Retail audit is the process of checking if the store is in compliance with the company’s standard operating procedures (SOPs). The retail store gets graded based on an audit checklist, and given a score (in percentage) that indicates its degree of compliance/non-compliance.
Retail Audit Methodology
Audit visits are usually done without pre-announcements (i.e surprise audits).
The retail auditor visits the store before the opening time, and goes through all the points of the audit checklist one by one, by observing the operation at the store and giving a rating for each point.
Some points might need clarification, and in this case the auditor requests more information or paperwork from the store manager to give a fair rating for those particular points.
After the process is finished, the auditor holds a brief discussion with the store manager, in case there are further clarifications or justifications needed.
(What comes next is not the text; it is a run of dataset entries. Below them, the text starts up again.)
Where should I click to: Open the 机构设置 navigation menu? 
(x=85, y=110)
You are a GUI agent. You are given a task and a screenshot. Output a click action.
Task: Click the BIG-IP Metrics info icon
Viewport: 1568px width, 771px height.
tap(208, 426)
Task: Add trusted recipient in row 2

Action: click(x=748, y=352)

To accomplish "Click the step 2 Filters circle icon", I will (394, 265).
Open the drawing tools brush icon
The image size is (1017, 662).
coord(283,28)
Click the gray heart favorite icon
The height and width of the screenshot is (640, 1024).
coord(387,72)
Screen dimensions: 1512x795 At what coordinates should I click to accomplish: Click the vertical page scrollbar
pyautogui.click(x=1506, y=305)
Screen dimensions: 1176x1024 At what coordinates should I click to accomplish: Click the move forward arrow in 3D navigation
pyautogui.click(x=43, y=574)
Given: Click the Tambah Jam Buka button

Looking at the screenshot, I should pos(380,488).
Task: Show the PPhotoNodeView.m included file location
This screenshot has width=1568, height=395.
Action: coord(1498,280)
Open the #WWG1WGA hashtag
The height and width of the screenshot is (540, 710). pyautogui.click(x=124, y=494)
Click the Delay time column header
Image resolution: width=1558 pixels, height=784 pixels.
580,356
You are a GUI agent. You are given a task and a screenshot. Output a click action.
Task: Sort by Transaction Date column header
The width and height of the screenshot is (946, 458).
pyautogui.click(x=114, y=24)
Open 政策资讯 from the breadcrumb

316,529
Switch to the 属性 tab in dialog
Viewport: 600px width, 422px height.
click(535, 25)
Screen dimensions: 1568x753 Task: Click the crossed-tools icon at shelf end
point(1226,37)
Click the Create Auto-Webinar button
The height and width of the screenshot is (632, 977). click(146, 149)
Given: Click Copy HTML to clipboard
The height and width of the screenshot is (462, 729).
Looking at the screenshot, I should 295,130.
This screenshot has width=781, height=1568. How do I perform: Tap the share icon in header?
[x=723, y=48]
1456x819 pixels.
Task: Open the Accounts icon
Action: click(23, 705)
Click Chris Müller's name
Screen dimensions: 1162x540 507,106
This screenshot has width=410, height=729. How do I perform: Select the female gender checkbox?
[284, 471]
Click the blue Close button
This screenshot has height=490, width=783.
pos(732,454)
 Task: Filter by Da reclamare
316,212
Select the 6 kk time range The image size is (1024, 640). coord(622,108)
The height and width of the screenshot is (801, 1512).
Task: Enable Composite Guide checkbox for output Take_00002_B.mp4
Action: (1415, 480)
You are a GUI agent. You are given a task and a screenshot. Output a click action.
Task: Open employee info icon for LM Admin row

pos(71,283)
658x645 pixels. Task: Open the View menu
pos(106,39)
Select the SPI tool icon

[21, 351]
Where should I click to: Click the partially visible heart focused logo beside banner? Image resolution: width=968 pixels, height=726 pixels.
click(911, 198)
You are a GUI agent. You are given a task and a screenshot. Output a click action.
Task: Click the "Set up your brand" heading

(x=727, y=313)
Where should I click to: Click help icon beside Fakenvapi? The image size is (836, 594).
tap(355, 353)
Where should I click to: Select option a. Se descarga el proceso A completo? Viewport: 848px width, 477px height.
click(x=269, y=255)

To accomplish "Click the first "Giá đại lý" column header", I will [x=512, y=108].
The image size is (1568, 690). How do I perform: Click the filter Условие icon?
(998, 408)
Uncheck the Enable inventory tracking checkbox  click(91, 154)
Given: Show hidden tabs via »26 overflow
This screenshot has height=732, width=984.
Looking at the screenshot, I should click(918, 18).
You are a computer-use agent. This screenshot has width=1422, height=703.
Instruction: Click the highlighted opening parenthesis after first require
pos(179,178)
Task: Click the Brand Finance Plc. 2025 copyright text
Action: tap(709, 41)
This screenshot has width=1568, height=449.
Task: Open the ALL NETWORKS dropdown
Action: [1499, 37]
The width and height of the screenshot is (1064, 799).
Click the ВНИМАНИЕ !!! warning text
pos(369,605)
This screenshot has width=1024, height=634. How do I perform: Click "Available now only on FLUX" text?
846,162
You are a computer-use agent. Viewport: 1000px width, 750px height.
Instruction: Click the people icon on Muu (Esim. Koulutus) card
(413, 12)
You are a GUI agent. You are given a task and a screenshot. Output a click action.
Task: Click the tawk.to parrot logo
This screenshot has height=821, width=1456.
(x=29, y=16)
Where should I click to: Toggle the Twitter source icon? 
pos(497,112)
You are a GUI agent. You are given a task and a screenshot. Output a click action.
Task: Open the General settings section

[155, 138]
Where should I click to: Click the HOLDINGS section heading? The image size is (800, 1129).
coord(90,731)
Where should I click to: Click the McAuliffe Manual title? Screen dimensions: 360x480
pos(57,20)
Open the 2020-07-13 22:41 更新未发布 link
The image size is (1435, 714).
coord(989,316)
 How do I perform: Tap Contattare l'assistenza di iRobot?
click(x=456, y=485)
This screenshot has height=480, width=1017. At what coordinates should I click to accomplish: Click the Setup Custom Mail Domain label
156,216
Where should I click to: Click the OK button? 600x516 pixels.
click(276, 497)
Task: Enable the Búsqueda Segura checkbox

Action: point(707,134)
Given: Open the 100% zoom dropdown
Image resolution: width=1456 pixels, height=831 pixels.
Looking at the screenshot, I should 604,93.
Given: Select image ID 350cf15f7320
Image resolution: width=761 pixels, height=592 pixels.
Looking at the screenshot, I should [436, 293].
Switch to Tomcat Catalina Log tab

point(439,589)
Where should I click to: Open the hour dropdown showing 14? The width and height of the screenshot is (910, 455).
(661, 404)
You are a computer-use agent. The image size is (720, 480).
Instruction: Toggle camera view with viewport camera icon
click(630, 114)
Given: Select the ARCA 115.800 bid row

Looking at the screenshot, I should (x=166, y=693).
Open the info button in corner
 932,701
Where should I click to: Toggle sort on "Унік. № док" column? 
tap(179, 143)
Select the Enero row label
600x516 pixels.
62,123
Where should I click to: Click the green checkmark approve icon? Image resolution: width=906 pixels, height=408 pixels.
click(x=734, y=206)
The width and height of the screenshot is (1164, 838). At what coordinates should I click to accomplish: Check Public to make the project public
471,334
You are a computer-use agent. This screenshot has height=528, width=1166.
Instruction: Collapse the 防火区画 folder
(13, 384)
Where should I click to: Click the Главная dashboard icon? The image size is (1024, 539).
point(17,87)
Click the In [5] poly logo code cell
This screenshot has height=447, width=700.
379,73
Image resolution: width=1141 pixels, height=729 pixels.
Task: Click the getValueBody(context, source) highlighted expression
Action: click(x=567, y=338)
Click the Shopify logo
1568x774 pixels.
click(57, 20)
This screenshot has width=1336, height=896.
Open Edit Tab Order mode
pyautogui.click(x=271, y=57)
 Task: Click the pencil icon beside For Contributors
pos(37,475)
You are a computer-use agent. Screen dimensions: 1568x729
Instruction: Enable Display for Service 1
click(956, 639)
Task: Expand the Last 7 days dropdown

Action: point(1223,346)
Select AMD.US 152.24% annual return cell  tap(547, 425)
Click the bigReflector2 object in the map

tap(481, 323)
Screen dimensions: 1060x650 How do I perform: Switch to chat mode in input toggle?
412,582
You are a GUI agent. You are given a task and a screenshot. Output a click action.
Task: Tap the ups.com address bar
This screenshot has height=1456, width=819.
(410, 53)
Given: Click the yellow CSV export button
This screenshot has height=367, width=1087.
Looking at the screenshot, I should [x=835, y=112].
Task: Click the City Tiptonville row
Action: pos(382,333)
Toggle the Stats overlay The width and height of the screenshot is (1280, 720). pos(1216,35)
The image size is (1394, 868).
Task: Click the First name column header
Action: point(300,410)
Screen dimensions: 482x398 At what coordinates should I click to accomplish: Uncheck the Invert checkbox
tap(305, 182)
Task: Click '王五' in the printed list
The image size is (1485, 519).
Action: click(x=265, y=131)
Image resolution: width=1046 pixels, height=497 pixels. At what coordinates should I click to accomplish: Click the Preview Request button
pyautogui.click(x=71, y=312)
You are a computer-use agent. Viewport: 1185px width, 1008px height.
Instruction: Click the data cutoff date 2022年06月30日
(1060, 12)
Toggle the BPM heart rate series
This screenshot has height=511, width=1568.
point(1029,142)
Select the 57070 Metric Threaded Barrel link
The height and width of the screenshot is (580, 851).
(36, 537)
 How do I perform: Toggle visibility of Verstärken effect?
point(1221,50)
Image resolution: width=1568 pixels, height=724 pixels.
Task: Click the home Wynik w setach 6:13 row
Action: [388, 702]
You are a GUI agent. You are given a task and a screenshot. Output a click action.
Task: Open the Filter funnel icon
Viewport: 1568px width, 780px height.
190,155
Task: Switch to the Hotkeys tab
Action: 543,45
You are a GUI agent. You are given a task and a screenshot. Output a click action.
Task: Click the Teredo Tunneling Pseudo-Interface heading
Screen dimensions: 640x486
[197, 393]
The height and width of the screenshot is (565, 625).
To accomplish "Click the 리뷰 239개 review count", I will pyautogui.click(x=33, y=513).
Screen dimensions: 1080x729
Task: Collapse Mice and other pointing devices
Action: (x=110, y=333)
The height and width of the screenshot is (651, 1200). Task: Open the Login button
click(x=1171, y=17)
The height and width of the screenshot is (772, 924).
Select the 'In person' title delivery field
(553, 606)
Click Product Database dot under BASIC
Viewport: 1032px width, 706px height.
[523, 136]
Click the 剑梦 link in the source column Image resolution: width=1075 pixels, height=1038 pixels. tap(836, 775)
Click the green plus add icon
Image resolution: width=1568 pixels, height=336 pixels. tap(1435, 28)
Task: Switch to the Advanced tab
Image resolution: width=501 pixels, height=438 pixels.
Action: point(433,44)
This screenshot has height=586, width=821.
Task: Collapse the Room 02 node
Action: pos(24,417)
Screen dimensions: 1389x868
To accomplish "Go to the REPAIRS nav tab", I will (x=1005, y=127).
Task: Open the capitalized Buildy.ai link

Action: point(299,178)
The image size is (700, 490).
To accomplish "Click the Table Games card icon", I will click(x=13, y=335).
After that, a final audit score is given for that store.
Based on the score, the store is given a color grade (Green, Amber, Red), which indicates its degree of compliance.
Usually a score of 85% and above is compliant (green)
The Retail Audit Checklist
The retail audit checklist is divided into sections, and each section is then divided into specific points for checking and grading.
The sections and points are dependent on the specific SOP of the company, but here are common section examples
Audit Checklist Sections
- Cash Verification
- Cash Storage & Security
- Credit Notes & Refunds
- Manual Invoicing
- Banking and DSR
- Safe & Store Key Handling
- Handling Customer Complaints & Feedback
- Security Tagging
- Price Overrides & Discounts
- Visual Merchandising
- Inventory Management & Receiving
- Housekeeping & Maintenance
- Health & Safety
- Fitting Room Management
- Loss Prevention
- Click & Collect Orders & Online Returns
- Staff Feedback & Whistleblowing Mechanism
Not all checking points on the retail audit checklist represent the same degree of risk.
That’s why, each point is assigned a risk degree (High, moderate, low), and based on that is given a certain weightage in the final calculation. The types of points that are lost or won therefore affect the final result.
For example, losing few high-risk points can lead to a non-compliant result, while loosing more points that are low-risk can lead to a green result.
Based on the results of the final audit report, the store manager then creates an action plan to address the areas of non-compliance and work on them.
Typically, a store gets more than one audit visit per year, and the average of all scores are calculated to give a yearly compliance score.
Read More On
Retailer & Founder of Retail Dogma, Inc.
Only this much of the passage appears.